Skateboarding Next New Wave Magazine

THE NEXT NEW WAVE — Hyperion Distribution’s GRANT YANSURA

THE NEXT NEW WAVE -- Hyperion Distribution - Berrics Magazine

WORDS: Stu Gomez //   PHOTO: Jason Henry

In 2014, Grant Yansura and Raymond Molinar started WKND, a modest homegrown venture that they operated out of a small room (team rider Taylor Caruso took the honors as “god amongst boxes,” sleeping in a bedroom that was piled high with WKND boards). Three years down the road, Yansura and Molinar’s “small brand” has grown into a “small distributor” of Australian boutique skate companies, Butter Goods and Pass~Port. Hyperion Distribution—named after the storied Silver Lake thruway—is the brilliant next step for a company borne of clever ideas and humble beginnings.

When Yansura worked at The Berrics as the designated comic mastermind (a role that has since been extremely hard to fill), he was known primarily for the “Weekendtage” series—regular episodic forays consisting of pitch-perfect skate montages and clever skits. Rarely did he pull any punches; anything or anyone in the skate industry was fair game. If the Cosmic Vomit videos were Yansura’s more traditional full-length projects, then “Weekendtage” was Yansura’s comic vomit. At a certain point, his wacky ideas reached critical mass and they had to come out somehow. “Now, the shit my friends and I come up with gets spit out via WKND,” Yansura says.

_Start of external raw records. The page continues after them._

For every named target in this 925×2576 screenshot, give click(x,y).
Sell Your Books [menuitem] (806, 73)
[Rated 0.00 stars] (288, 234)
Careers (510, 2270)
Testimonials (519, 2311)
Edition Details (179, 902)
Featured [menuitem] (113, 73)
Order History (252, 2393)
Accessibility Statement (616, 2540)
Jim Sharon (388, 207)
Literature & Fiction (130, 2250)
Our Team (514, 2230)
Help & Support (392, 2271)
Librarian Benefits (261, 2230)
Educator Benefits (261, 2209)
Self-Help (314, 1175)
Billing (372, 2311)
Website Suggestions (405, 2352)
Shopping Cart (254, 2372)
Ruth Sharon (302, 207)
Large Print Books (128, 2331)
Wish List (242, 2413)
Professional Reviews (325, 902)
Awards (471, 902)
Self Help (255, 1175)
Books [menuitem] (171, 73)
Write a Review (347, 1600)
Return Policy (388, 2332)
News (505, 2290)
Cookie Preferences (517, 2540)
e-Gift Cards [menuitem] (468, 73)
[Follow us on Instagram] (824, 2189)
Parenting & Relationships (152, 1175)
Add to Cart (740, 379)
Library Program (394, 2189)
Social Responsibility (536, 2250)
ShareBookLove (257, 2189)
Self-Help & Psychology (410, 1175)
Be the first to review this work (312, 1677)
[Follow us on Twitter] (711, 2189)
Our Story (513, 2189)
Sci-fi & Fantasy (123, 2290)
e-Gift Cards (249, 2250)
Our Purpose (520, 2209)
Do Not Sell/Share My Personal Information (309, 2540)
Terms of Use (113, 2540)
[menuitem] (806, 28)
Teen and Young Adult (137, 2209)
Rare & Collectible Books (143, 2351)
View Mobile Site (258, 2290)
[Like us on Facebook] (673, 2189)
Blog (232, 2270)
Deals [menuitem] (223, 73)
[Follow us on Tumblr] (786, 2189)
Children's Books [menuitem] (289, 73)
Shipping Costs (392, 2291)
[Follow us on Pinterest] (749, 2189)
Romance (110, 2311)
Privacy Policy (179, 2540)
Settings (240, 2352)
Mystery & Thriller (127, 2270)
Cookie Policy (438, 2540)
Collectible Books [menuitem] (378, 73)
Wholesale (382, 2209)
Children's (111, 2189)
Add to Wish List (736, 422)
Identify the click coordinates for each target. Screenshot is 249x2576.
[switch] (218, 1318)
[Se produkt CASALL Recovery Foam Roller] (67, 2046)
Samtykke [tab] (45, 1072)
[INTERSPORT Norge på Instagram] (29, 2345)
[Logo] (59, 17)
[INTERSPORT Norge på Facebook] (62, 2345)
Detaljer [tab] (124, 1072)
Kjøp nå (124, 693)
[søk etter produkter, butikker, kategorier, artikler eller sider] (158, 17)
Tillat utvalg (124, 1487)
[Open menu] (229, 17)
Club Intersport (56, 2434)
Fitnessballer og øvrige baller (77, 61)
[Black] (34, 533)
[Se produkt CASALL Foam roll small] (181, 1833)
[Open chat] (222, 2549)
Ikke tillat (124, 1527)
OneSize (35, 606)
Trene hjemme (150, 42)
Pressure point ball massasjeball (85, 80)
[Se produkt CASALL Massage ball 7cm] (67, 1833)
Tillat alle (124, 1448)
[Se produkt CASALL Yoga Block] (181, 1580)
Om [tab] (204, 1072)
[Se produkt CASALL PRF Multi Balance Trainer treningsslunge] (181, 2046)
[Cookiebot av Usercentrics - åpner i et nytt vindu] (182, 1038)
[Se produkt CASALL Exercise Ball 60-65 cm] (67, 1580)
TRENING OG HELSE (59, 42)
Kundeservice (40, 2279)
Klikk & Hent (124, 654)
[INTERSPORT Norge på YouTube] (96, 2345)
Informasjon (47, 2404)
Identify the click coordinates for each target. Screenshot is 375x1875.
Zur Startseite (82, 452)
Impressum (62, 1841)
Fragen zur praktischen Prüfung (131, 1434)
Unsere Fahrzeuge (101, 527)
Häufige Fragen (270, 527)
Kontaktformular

Yansura left The Berrics and took the role of second filmer for Nike SB, supporting former Nike SB videographer Jason Hernandez (“I was the second filmer that was skating the spot when I should have been filming roll-ups,” Yansura says), but before he split he took an extended trip to Australia in 2013 with Austyn Gillette—ostensibly to film the “WeekendtOz” episode—where he first networked with Pass~Port’s Cameron Sparkes. Later, he met Butter Goods’s Matt Evans and Garth Mariano. And, as Yansura says, “It’s been a love triangle ever since.”

It probably wouldn’t be an overstatement to say that WKND’s aesthetic has been very influential—even inspiring—to novice brands over the past few years. In a way, long before the company existed, Yansura had already established the branding: lo-fi animation and soundtracks that could double as a mixtape lovingly recorded by a high schooler in the ‘90s; Yansura knows how to put you in the mood. His creative approach is closer to that of a French New Wave auteur than simply a visionary videographer or skate entrepreneur; each WKND video could never be mistaken for anything other than a WKND production.

As Hyperion Distribution continues to build momentum (Butter Goods and Pass~Port have both released exceptional collections under the Hyperion umbrella), Yansura and company continue to focus on producing arresting videos (as disparate as “Roast of Johan Stuckey” and Alexis Sablone’s WKND pro introduction) and creating “content that has reached standards capable of being published to my mother’s Facebook,” according to Yansura. WKND is even prominently featured in the recent satirical Netflix series, “American Vandal.” (“That show looks like it’s going to be really funny, actually,” Yansura says.)

And when it’s time to take a break, you could even find his merry band of WKND warriors skating the quarterpipes and ledges in the Hyperion warehouse. “One day I hope to be proud of blunt fakies on lock,” Yansura says. “Mark my words.”